Stakeholder trust is real and underrated. A product manager who sees a waterfall explaining one prediction trusts the system more than one handed an AUC. Used honestly — as “here is what the model did,” never “here is what’s true” — SHAP is a superb communication tool.

Regulatory reason codes are where the additivity guarantee becomes a business asset. Under ECOA and Regulation B (12 CFR 1002.9), a creditor must give specific principal reasons for adverse action within 30 days; the official commentary says disclosing more than four reasons is “not likely to be helpful,” and vague boilerplate like “failed to achieve a qualifying score” is explicitly insufficient. The CFPB closed the AI loophole hard with Circular 2022-03: complex and machine-learning models do not escape the duty to give accurate, specific reasons.

This is the perfect job for SHAP. Because contributions provably sum to (prediction − base value), you can rank the genuine top drivers of a single denial and defend the ranking with math a regulator can audit — not a heatmap, an accounting identity. Vendors live here: Zest AI markets adverse-action key-factor generation for ML underwriting (positioned for ECOA/FCRA/SR 11-7), and notably patented its own attribution method, Generalized Integrated Gradients, citing SHAP’s limitations for credit; FICO ships explainable-ML reason codes in its platform. Note that “SHAP-style reason codes” is the honest phrasing — these stacks aren’t always the open-source library.

The honest cost-benefit

SHAP is cheap to add, high-value for debugging and compliance, and genuinely defensible where it counts. It is also not free at scale, easy to misread in at least four distinct ways, and — this is the crux — it answers “what did the model do?” and not “what should we change?” Deploy it enthusiastically for the former and refuse it for the latter.

The frontier has already moved past per-feature attribution anyway. The interesting truth is that credit between correlated and interacting features is genuinely shared, and tools like shapiq (NeurIPS 2024) now compute any-order Shapley interactions, with a TreeSHAP-IQ fast path for boosted trees. If you’ve ever felt that “feature A got the credit but really it’s A-and-B together,” interaction values are the principled answer.

What to take away

Four lines, earned the hard way:

The additivity guarantee is the whole value proposition. Attributions sum exactly to prediction minus base value. That’s what you show a regulator, and it’s the one thing no competing method matches. Everything else SHAP tells you is softer than it looks.
Match the explainer to the model. TreeSHAP is exact and polynomial for tree ensembles — use it. Save KernelSHAP for genuinely black-box models and pay for it knowingly.
SHAP explains the model, not the world. It is excellent for debugging and trust, defensible for reason codes, and dangerous for causal or policy questions unless you bolt on a causal framework. Association is not causation, no matter how clean the waterfall.
Know which question you’re asking before you read the answer. Local or global, interventional or observational, log-odds or probability — pick deliberately. The lender in the opening didn’t, and produced reason codes that were defensible-looking and quietly wrong.

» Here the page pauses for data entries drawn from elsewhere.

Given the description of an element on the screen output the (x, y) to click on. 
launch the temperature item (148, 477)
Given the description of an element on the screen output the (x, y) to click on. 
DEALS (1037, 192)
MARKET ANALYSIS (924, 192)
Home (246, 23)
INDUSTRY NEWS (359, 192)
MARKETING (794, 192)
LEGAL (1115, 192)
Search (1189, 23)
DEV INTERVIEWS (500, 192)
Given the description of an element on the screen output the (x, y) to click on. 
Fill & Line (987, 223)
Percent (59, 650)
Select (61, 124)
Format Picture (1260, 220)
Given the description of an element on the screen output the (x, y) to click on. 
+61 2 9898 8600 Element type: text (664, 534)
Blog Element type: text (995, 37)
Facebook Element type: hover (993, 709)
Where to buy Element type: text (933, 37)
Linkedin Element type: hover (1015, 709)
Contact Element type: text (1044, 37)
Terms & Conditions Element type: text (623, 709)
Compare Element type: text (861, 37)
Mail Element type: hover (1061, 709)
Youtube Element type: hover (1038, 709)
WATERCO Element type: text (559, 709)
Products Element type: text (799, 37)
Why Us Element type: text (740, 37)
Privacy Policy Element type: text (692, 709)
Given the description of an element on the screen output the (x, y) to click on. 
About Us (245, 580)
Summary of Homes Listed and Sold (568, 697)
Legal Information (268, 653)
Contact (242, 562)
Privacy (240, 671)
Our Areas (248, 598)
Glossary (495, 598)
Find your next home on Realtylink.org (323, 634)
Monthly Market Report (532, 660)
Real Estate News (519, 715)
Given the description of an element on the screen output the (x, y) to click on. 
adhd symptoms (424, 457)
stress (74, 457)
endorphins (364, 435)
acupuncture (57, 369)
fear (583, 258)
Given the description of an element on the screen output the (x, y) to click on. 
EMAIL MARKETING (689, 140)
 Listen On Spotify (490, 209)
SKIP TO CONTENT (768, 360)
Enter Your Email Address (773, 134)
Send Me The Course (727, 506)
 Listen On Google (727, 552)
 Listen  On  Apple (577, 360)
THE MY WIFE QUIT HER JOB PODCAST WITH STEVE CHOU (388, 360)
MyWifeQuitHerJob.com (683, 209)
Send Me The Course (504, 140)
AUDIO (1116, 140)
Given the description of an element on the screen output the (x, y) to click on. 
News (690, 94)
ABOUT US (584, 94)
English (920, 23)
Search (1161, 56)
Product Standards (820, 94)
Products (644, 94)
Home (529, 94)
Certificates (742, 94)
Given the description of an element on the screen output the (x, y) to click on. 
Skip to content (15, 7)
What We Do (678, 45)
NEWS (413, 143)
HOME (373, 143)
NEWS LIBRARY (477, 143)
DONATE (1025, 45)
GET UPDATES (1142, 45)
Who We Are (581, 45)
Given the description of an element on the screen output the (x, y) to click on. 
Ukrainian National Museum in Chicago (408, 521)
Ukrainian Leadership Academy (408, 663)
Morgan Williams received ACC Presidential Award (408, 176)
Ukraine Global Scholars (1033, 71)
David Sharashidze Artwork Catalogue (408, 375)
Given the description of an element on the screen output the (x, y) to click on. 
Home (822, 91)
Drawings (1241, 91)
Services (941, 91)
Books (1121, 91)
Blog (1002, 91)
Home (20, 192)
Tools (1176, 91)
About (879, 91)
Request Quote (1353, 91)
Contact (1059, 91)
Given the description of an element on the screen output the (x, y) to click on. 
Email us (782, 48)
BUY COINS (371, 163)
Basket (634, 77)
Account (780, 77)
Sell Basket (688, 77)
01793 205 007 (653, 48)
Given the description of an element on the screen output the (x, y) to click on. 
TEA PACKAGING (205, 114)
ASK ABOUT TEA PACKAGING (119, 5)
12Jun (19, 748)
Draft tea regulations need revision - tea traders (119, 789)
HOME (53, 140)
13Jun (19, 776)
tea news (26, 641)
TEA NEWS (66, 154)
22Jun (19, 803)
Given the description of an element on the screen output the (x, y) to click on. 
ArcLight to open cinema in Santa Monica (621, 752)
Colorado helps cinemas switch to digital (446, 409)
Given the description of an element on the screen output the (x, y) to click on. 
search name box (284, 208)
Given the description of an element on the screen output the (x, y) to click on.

SHAP is one of the best tools we have for understanding our models. Respect what it guarantees, distrust what you’ve projected onto it, and it will earn its place. Confuse “what the model did” with “what is true,” and it will hand you a confident, beautifully-rendered mistake.

Further reading: Lundberg & Lee’s original SHAP paper (NIPS 2017) and the tree paper (Nature MI 2020) are the primary sources. Christoph Molnar’s SHAP chapter in Interpretable ML is the best free reference, and Aidan Cooper’s non-technical guide to interpreting SHAP is the clearest plain-English walkthrough of the plots.